What are prescription drug monitoring programs?
PDMPs collect information regarding controlled substance prescriptions that have been dispensed from pharmacies and store this information in a database that can be accessed by prescribers, state policymakers, and law enforcement. The goal of a PDMP is to help prescribers avoid improper prescribing, while allowing for proper prescribing to patients with a legitimate medical need for controlled substances. Data from PDMPs can be used by state agencies to identify both patients and providers who engage in risky or illegal behavior. From a physician’s perspective, a PDMP can provide important information that simply cannot be obtained in any other manner. This information can be used to guide clinical decision-making, thus improving patient outcomes. A recent study found that states implementing a PDMP reduced their rate of prescribing Schedule II opioids by 30%.
For information from a PDMP to be useful, it has to be accurate, timely, and easily available. The database also needs to be secure, as it contains information that must be kept private. Of course, available data will be of no value if it is not actually looked at by the health care provider. Most providers wish they had more time to take care of patients, and do not want additional mandates for them to do yet another time consuming task during the course of patient care. Therefore, it will be important for physicians to understand the PDMP’s value in guiding clinical decision-making, as well as their obligations under this new state law.
State government and health care systems must work together to develop and implement the technology to allow for seamless transfer of the PDMP data to the electronic health record, thus truly integrating this information into the process of patient care. Such integration will also allow health care systems to better document the dose of controlled substances that is actually taken by the patient, again improving our ability to monitor and lower the risk of harm. This integration is possible but is not an easy task, and likely will require the state to allocate additional resources to the PDMP.

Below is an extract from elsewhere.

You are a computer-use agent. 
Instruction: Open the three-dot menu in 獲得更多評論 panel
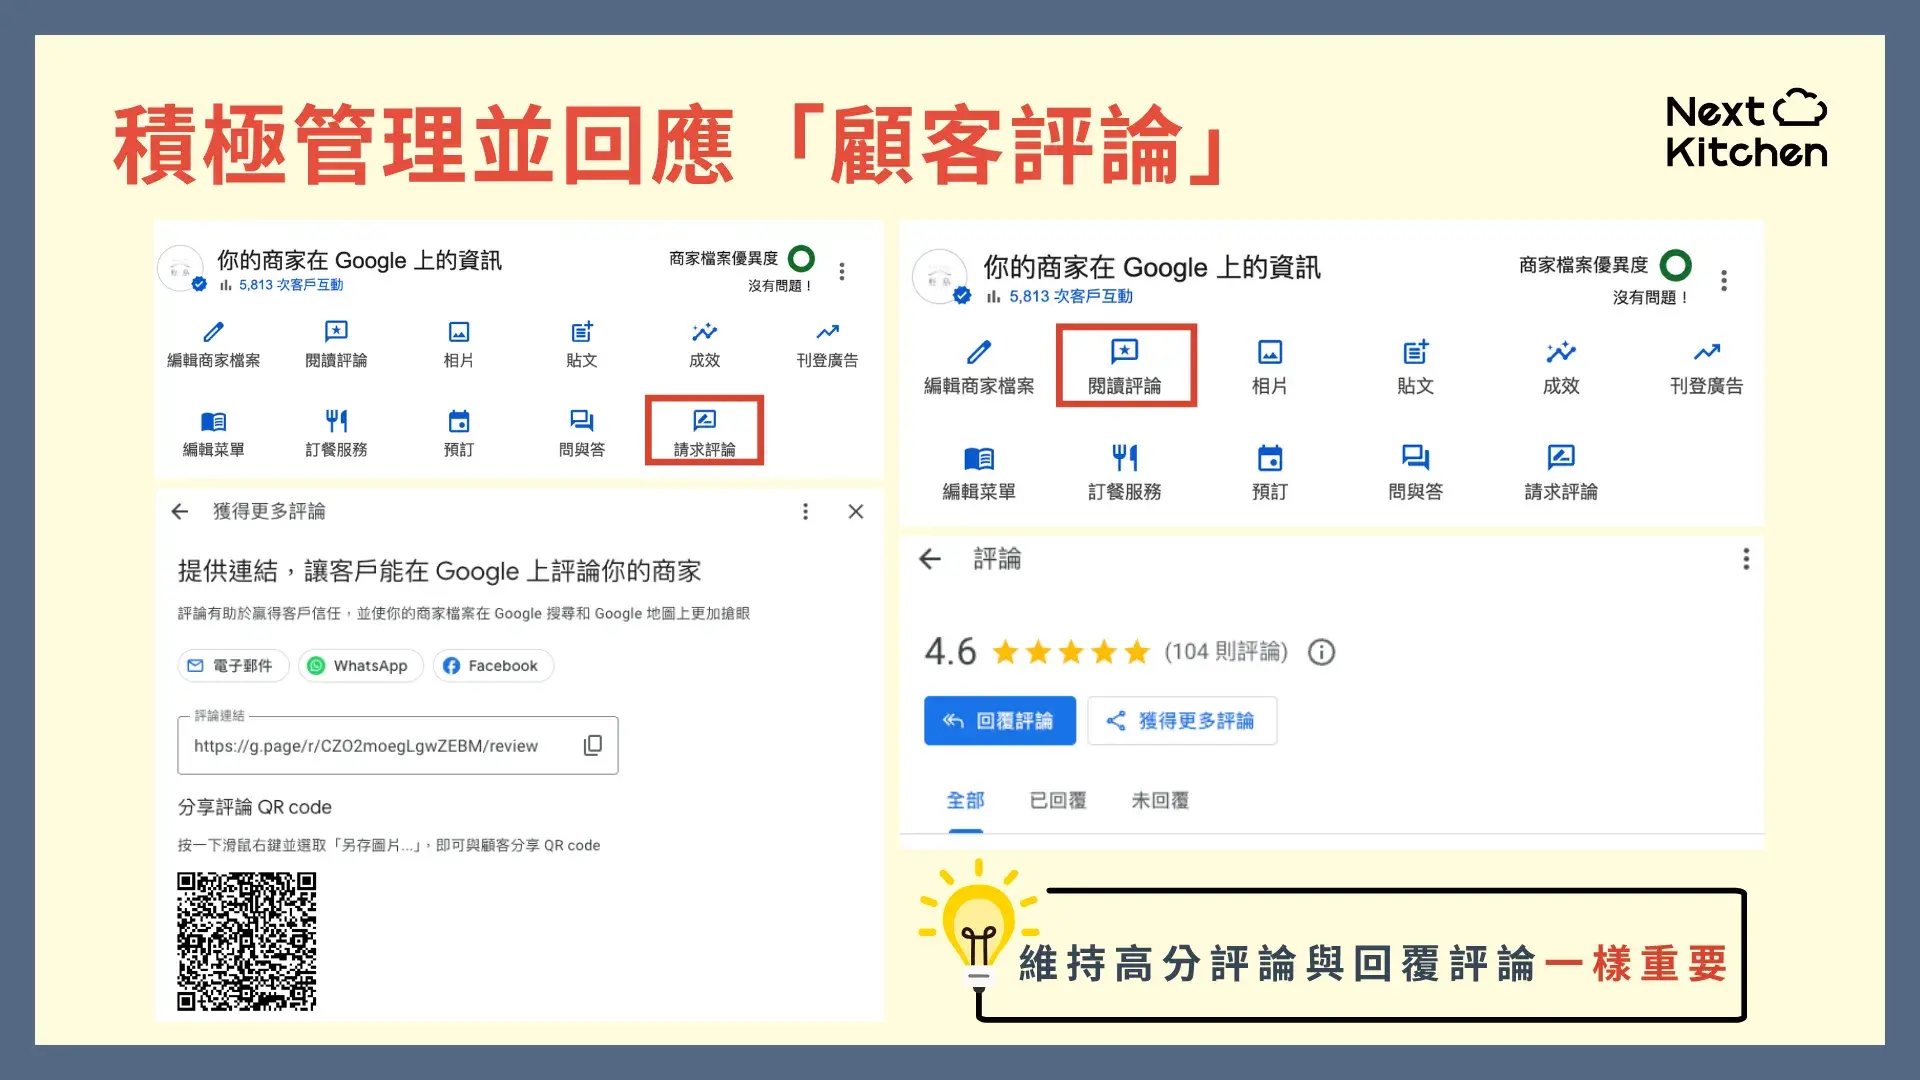tap(805, 511)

I am hopeful that physicians and other health care providers will rapidly discover that the PDMP data are very valuable and worth the effort to obtain and review. I have had an opportunity to use the Pennsylvania PDMP, and the information I obtained from the PDMP did indeed guide my decision-making for several patients. At the Penn Pain Medicine Center, we plan to access the PDMP to guide patient care during every visit for patients receiving controlled substances prescriptions.
While the launch of the Pennsylvania PDMP is a major step forward, a PDMP will most certainly not solve the prescription drug crises we are experiencing in Pennsylvania. Indeed, concern has been raised that Pennsylvania might experience a growth in IV heroin use as prescription drugs become less available for nonmedical use. There are several other initiatives underway, including the creation and implementation of new core competencies that will be used in medical school education, several provider education initiatives based on the state clinical practice guidelines, innovative changes to the process of pain care to lower our inappropriate use of opioids, and improvements in the process of screening, referral and treatment for addiction. Ultimately, the appropriate use of the PDMP will help prevent nonmedical use of controlled substances. However, we now have a generation of individuals who now have an addiction disorder, and these individuals deserve compassionate, appropriate care for this life-threatening disorder.
Michael Ashburn, MD is a Professor in the Department of Anesthesiology and Critical Care at the University of Pennsylvania, Director of the Penn Pain Medicine Center, and a Senior Fellow of the Leonard Davis Institute of Health Economics. Dr. Ashburn has been active in supporting the development of the PDMP, and is on the Pennsylvania PDMP Advisory Committee.